Department of Computer Science, College of Engineering and Computer Science, Jazan University, Jazan, Saudi Arabia.
PLoS One. 2024 Jul 17;19(7):e0305657. doi: 10.1371/journal.pone.0305657. eCollection 2024.
Technological developments over the past few decades have changed the way people communicate, with platforms like social media and blogs becoming vital channels for international conversation. Even though hate speech is vigorously suppressed on social media, it is still a concern that needs to be constantly recognized and observed. The Arabic language poses particular difficulties in the detection of hate speech, despite the considerable efforts made in this area for English-language social media content. Arabic calls for particular consideration when it comes to hate speech detection because of its many dialects and linguistic nuances. Another degree of complication is added by the widespread practice of "code-mixing," in which users merge various languages smoothly. Recognizing this research vacuum, the study aims to close it by examining how well machine learning models containing variation features can detect hate speech, especially when it comes to Arabic tweets featuring code-mixing. Therefore, the objective of this study is to assess and compare the effectiveness of different features and machine learning models for hate speech detection on Arabic hate speech and code-mixing hate speech datasets. To achieve the objectives, the methodology used includes data collection, data pre-processing, feature extraction, the construction of classification models, and the evaluation of the constructed classification models. The findings from the analysis revealed that the TF-IDF feature, when employed with the SGD model, attained the highest accuracy, reaching 98.21%. Subsequently, these results were contrasted with outcomes from three existing studies, and the proposed method outperformed them, underscoring the significance of the proposed method. Consequently, our study carries practical implications and serves as a foundational exploration in the realm of automated hate speech detection in text.

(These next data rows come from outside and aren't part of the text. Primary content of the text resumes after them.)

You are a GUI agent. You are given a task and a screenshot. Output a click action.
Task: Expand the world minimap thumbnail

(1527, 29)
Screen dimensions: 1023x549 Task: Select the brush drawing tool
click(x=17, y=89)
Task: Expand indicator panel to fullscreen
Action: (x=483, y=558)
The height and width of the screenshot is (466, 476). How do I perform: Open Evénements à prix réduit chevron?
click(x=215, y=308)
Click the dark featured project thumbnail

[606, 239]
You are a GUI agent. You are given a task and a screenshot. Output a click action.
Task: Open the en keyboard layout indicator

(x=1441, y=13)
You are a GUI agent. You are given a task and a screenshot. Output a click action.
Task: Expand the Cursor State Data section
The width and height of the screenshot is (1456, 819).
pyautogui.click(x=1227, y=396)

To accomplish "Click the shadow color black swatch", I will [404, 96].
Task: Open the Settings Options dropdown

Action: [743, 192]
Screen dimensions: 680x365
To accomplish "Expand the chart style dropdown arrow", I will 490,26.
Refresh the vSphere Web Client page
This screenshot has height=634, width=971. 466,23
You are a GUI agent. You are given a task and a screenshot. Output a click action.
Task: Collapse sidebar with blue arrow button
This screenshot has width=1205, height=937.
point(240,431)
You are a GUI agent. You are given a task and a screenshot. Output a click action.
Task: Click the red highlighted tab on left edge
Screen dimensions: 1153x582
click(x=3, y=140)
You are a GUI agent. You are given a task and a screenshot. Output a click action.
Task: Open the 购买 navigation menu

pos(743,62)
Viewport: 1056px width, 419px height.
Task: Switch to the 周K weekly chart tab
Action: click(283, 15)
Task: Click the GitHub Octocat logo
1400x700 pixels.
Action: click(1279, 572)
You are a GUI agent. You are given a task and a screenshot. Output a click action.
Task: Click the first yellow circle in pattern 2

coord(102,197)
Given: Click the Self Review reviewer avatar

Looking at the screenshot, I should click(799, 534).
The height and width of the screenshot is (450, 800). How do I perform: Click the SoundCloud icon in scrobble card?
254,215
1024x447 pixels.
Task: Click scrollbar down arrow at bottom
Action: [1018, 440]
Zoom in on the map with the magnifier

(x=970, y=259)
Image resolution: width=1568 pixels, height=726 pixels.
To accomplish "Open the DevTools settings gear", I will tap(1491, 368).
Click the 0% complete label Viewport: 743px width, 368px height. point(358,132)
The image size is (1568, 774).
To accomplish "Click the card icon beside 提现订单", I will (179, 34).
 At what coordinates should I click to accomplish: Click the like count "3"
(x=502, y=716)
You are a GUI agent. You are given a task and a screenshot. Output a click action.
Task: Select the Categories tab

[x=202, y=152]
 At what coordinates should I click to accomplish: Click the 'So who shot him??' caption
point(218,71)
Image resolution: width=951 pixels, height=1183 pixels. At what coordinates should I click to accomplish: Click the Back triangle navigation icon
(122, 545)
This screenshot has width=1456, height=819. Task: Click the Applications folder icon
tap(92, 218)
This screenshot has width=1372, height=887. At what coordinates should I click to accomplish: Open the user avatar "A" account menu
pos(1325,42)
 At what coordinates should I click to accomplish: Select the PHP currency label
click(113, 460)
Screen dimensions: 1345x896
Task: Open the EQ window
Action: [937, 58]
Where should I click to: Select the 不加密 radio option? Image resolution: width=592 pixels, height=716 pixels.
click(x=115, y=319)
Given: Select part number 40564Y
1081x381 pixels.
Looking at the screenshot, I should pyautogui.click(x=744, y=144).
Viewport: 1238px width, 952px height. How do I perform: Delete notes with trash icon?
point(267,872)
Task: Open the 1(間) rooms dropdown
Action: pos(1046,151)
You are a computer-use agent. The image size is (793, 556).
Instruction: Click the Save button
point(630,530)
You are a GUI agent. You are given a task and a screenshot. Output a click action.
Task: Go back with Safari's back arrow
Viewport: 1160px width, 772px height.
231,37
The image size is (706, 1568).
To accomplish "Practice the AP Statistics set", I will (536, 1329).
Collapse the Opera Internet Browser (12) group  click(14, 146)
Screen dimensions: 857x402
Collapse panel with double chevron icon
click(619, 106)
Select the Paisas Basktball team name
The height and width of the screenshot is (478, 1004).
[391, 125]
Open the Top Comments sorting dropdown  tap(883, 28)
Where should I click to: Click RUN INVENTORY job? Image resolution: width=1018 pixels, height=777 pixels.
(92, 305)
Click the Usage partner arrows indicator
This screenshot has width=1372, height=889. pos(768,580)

过去几十年的技术发展改变了人们的交流方式,社交媒体和博客等平台已成为国际交流的重要渠道。尽管社交媒体大力压制仇恨言论,但它仍是一个需要持续关注和审视的问题。在检测仇恨言论方面,阿拉伯语存在特殊困难,尽管在检测英语社交媒体内容方面已付出了相当大的努力。由于阿拉伯语有众多方言和语言细微差别,在检测仇恨言论时需要特别考虑。“语码混合”的广泛使用又增加了一层复杂性,即用户能顺畅地融合多种语言。认识到这一研究空白,本研究旨在通过考察包含变异特征的机器学习模型在检测仇恨言论方面的表现来填补这一空白,尤其是检测带有语码混合的阿拉伯语推文时的表现。因此,本研究的目的是评估和比较不同特征及机器学习模型在阿拉伯语仇恨言论和语码混合仇恨言论数据集上检测仇恨言论的有效性。为实现这些目标,所采用的方法包括数据收集、数据预处理、特征提取、分类模型构建以及对构建好的分类模型进行评估。分析结果显示,TF-IDF特征与SGD模型结合使用时,准确率最高,达到了98.21%。随后,将这些结果与三项现有研究的结果进行了对比,结果表明所提出的方法优于它们,凸显了该方法的重要性。因此,我们的研究具有实际意义,是文本中自动仇恨言论检测领域的一项基础探索。